Lighting Basics...Lighting 101

Below are come key terminology used with regards to modern lighting technology.  Click on links for more detailed information.

Efficacy:   Sometimes referred to as "Luminous Efficacy", Efficacy is the ratio of luminous flux (lumens) divided by the power consumed to produce that amount of light (watts) and is measured in lumens per watt (lm/w).

Efficiency:  In lighting, generally refers to the efficiency of a particular fixture and its ability to use the amount of light produced by a light source.  

        example:  If a light source (light bulb or LED chip) produces 100 lumens of light, but because the light source is enclosed in a fixture,

                         only part of the light actually escapes from the fixture, lets say 70 watts.  The fixture efficiency is:

                                             70 Watts escaping /100 watts produced = 70% efficiency

Lumens: A unit of measure of the amount of "Luminous Flux " or "visible light" or brightness emitted by a light source.  This is defined by the International System of Units (SI).   Sometimes referred to as a unit of measure of Luminous Flux

LUX:  is the SI measure of "illuminance" or the intensity of amount of light (lumens) that actually reaches a specified amount of surface area.  LUX is the amount of lumens reaching a square meter of surface area and is sometimes referred to as luminous density (lumens per square meter) .  This is the metric equivalent to foot-candles.     1 lux is equal to .092903 foot-candles.

Foot-Candle: Is the SAE equivalent to LUX and is measured inlumens per square foot.​  1 foot-candle is equal to 10.7639 lux.

Ballast:  Generally referred to the power supply used for HID, Fluorescent and Induction Lights to convert MAINS AC electricity to a form usable by the lamp.  Ballasts generally provide a high intensity surge of power to "ignite the lamp, and then limits the current to consistent levels to assure proper lamp operation.  Magnetic Ballasts generally are not very efficient and can consume as much as 20-30% of the electricity as the lamp it is powering.  Also, magnetic ballasts will generally provide light output at the same electrical frequency as the input power (60Hz in USA) and could cause visible flicker.  Electronic Ballasts are generally more efficient but still consume significant amounts of electricity.  Electronic ballasts can provide output power at higher frequencies than magnetic ballasts, reducing visible flicker and strobing effects.
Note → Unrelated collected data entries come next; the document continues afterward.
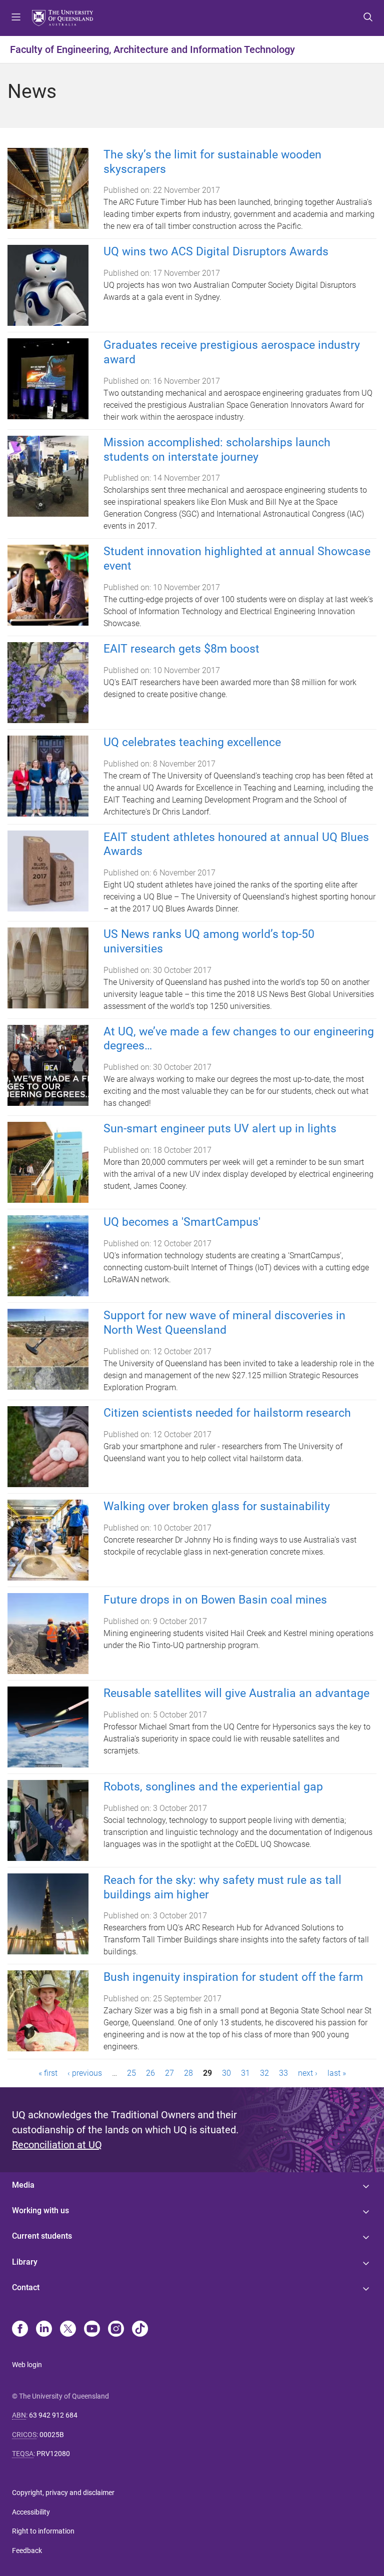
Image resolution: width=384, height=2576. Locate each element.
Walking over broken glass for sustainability (217, 1506)
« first (48, 2073)
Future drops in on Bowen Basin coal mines (215, 1600)
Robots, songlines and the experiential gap (213, 1786)
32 (264, 2073)
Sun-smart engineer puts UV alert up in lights (220, 1128)
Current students (42, 2236)
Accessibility (31, 2512)
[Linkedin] (44, 2330)
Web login (27, 2365)
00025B (52, 2435)
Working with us (40, 2210)
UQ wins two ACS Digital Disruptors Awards (216, 251)
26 (150, 2073)
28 (188, 2073)
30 (226, 2073)
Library (25, 2262)
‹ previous (85, 2073)
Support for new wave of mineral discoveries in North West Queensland (225, 1323)
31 (245, 2073)
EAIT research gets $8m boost (182, 649)
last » (337, 2073)
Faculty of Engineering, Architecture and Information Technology (152, 49)
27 (169, 2073)
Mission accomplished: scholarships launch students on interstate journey (217, 450)
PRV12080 (53, 2454)
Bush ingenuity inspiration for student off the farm (233, 1977)
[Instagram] (116, 2330)
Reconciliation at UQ (57, 2145)
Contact (26, 2287)
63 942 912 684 (53, 2415)
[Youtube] (92, 2330)
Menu (16, 18)
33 (283, 2073)
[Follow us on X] (68, 2330)
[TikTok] (140, 2330)
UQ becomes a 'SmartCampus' (182, 1222)
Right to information (43, 2531)
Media (23, 2185)
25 (131, 2073)
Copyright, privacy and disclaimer (63, 2493)
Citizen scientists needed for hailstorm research (227, 1413)
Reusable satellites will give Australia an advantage (237, 1693)
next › (308, 2073)
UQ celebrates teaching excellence (192, 742)
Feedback (27, 2551)
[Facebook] (20, 2330)
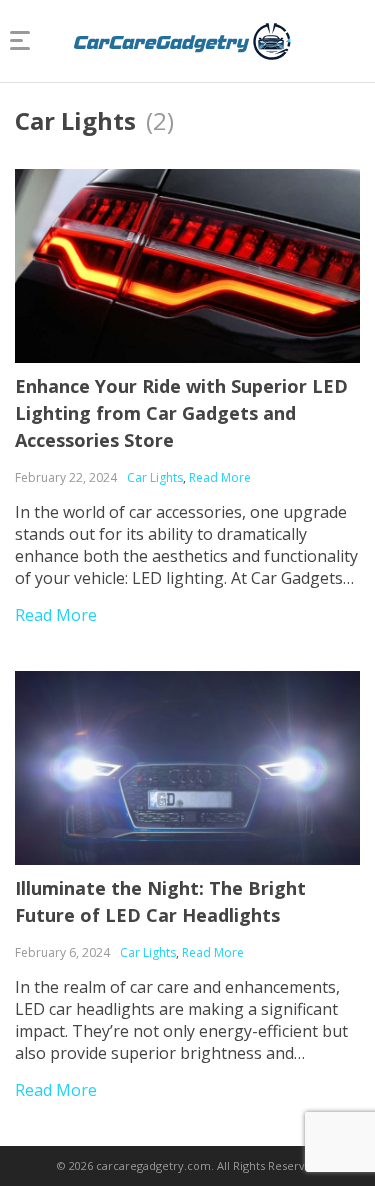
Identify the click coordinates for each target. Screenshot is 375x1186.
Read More (220, 477)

Driver, LED:  An LED driver is a power supply that converts AC power (MAINS Power) to DC power which an LED requires.  LED drivers come in many wattages and selecting the right driver will optimize your product performance and lifetime. Drivers also are available with non-dimming, or dimming options.   LED Drivers come in Constant Current and also in Constant Voltage types.  Depending on the type or product, you will need to use the correct type.  

        Driver, LED-Constant Current:  Constant current (CC) drivers assure long life by regulating the current output to be constant,

         regardless of the number of LEDs attached.  Constant current drivers automatically adjust the output voltage to match the

          LED modules attached, within the Driver's operating parameters. Advantages of CC is long life of LEDs and consistent light output,

         and the ability to underdrive or overdrive the LEDs.  The disadvantage is that you must match the driver wattage to the  LED wattage

         or you run the risk of overdriving the LEDs beyond the safe operating limits of the LED and potentially burning out the LEDs prematurely.

       Driver, LED -Constant Voltage: Constant Voltage (CV) LED drivers are generally used with products that are designed to be cut to length

        and such as LED rolls and LED flexible strip lights.  The LED strips must be equipped with current limiting resistors to limit the current flow

        the the LEDs and protect against overdriving and burnout.  Advantage is the ability to power various length products with the same driver.  

        The disadvantage is the current limiting resistors will consume some electricity and will generate heat.

       Driver Dimming Methods:  LED drivers are available with the following common dimming types:  TRIAC dimming, PWM dimming, or 0-10V

       dimming.  You must match the driver type to the controller type.